The 1989 Full Members' Cup final was the fourth Full Members' Cup final, contested by Everton and Nottingham Forest at Wembley Stadium on 30 April 1989.

==Background==
English teams were banned from Europe and the Football League started a new cup for sides in the top two leagues. Nottingham Forest had already won the League Cup, while Everton were awaiting their FA Cup final.
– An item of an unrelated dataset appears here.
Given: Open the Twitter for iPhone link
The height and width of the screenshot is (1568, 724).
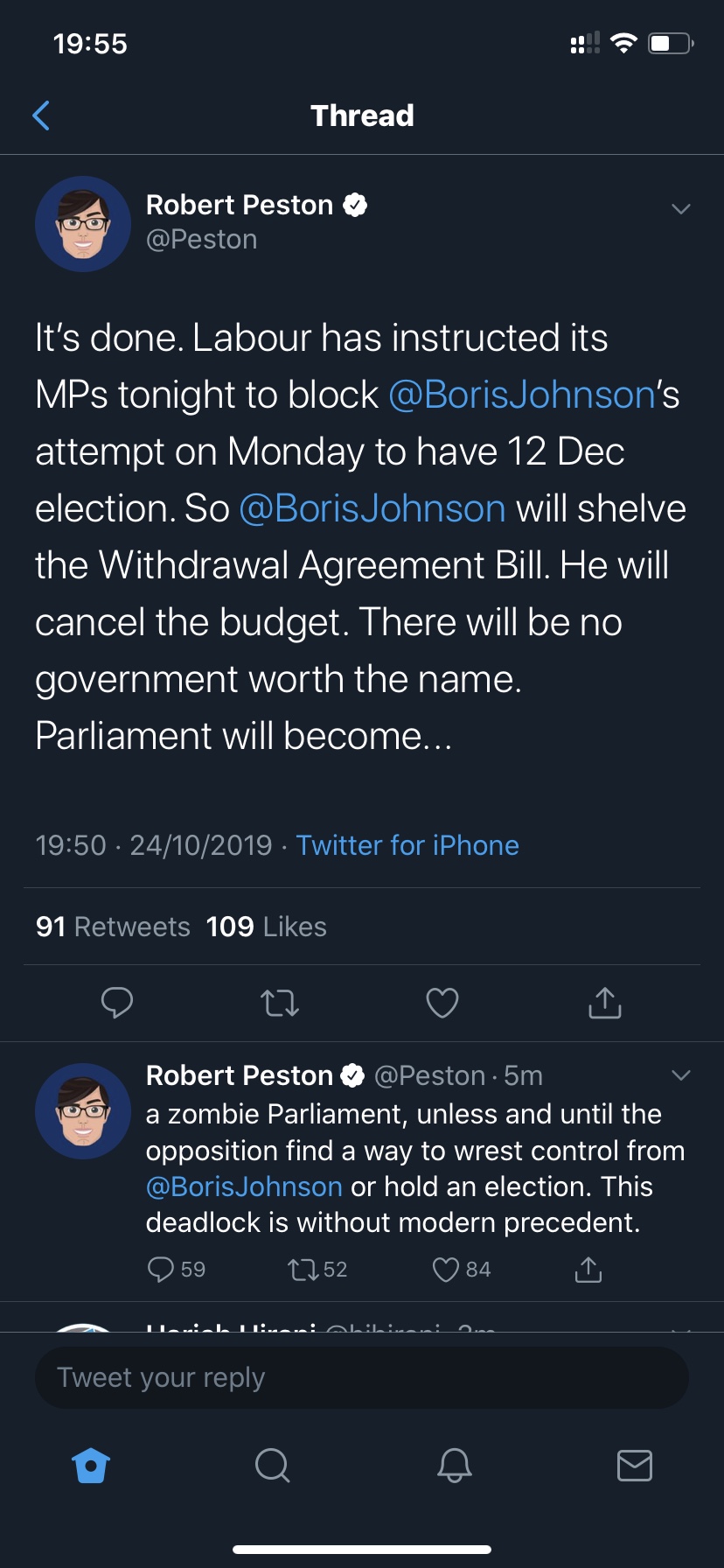Looking at the screenshot, I should point(407,845).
Both Everton and Nottingham Forest had been exempt from the first two rounds of the competition, due to their high league finish in the 1987–88 season, with Forest finishing third and the Toffees fourth.
===Route to the final===

====Everton====
20 December 1988
Everton 2-0 Millwall18 January 1989
Wimbledon 1-2 Everton28 February 1989
Everton 1-0 Queens Park Rangers
====Nottingham Forest====
10 January 1989
Chelsea 1-4 Nottingham Forest24 January 1989
Ipswich Town 1-3 Nottingham Forest22 February 1989
Nottingham Forest 3-1 Crystal Palace

==Teams==

Everton
| No. | Pos. | Nation | Player |
|---|---|---|---|
| 1 | GK | WAL | Neville Southall |
| 2 | DF | ENG | Neil McDonald |
| 3 | DF | WAL | Pat Van Den Hauwe |
| 4 | DF | WAL | Kevin Ratcliffe |
| 5 | DF | ENG | Dave Watson |
| 6 | MF | ENG | Paul Bracewell |
| 7 | MF | ENG | Trevor Steven |
| 8 | MF | SCO | Pat Nevin |
| 9 | FW | SCO | Graeme Sharp |
| 10 | FW | ENG | Tony Cottee |
| 11 | MF | IRL | Kevin Sheedy |
| sub | MF | SCO | Stuart McCall |
| Manager |  | ENG | Colin Harvey |

Nottingham Forest
| No. | Pos. | Nation | Player |
|---|---|---|---|
| 1 | GK | ENG | Steve Sutton |
| 2 | DF | ENG | Brian Laws |
| 3 | DF | ENG | Stuart Pearce |
| 4 | DF | ENG | Des Walker |
| 5 | DF | SCO | Terry Wilson |
| 6 | MF | ENG | Steve Hodge |
| 7 | MF | IRL | Tommy Gaynor |
| 8 | MF | ENG | Neil Webb |
| 9 | FW | ENG | Nigel Clough |
| 10 | FW | ENG | Lee Chapman |
| 11 | MF | ENG | Garry Parker |
| 12 (sub) | DF | ENG | Steve Chettle |
| 14 (sub) | MF | ENG | Franz Carr |
| Manager |  | ENG | Brian Clough |

==Match summary==
Everton took the lead through Tony Cottee, before being pegged back from a goal by Garry Parker. Graeme Sharp restored Everton's lead after the break, before Parker sent the game into extra-time with an equaliser. In extra-time, Lee Chapman put Nottingham Forest ahead for the first time in the match. Cottee scored his second to level the match at 3–3. Chapman scored his second, three minutes from time, to win the trophy for Forest.